Friday, April 24, 2009

Weird stuff that accumulated on my phone over the last few months

Here's some random crap that piled up in the photos thing that I never look at:


Ah, Google New Service (Extremely Beta), I see. Apparently it didn't occur to anyone that Google would EVER use an App Engine app on a mobile phone.



From a network switch. Metal! Imagine! What we will be forced to make all consumer devices out of after the petrochemicals run out!



Like Budweiser, but worried that there is still some evidence of a taste? Try new extra-frozen Budweiser; not only will you not taste it, it'll burn your taste buds right off!


HA HA THE ESB IS GOING TO KILL YOU.

(Seen in Dublin city centre. Fake, of course, but note that the faker has cleverly included both the ESB logo and the mysterious serial codes in black-on-yellow, at the bottom.

Wednesday, April 22, 2009

Breaking news - Automattic buys, erm, something

Automattic, the company which operates Wordpress.com, bought, well, this thing, from Yahoo.
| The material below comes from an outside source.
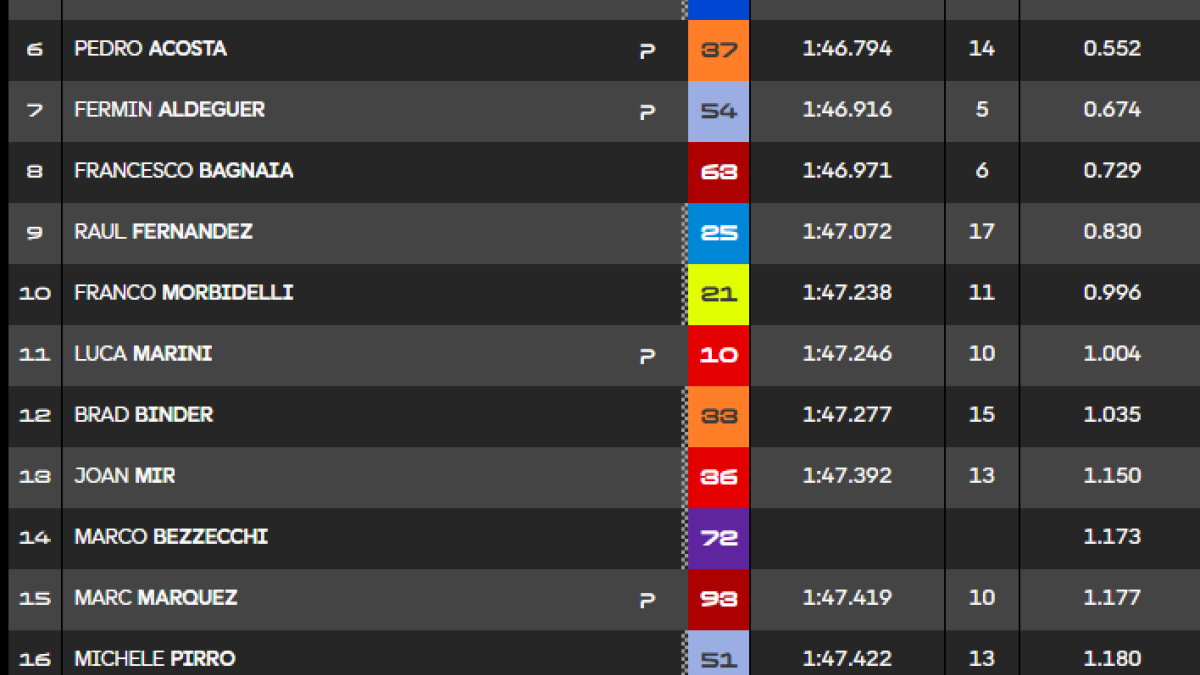Open Raul Fernandez rider entry
This screenshot has width=1200, height=675.
click(164, 232)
Incidentally, quick tip; if Yahoo(?%!) wants to sell you something it bought a few years back and doesn't want anymore, run away very fast. Yahoo has quite enough terrible products that it does want; imagine what the rejects are like.

Note that it is from that unpleasant part of history when it was hip to omit capital letters.

Ten points to the first person who can figure out what it is. I'm honestly puzzled. It looks like it might be a feedreader, but lacks normal feedreader features like being able to read feeds.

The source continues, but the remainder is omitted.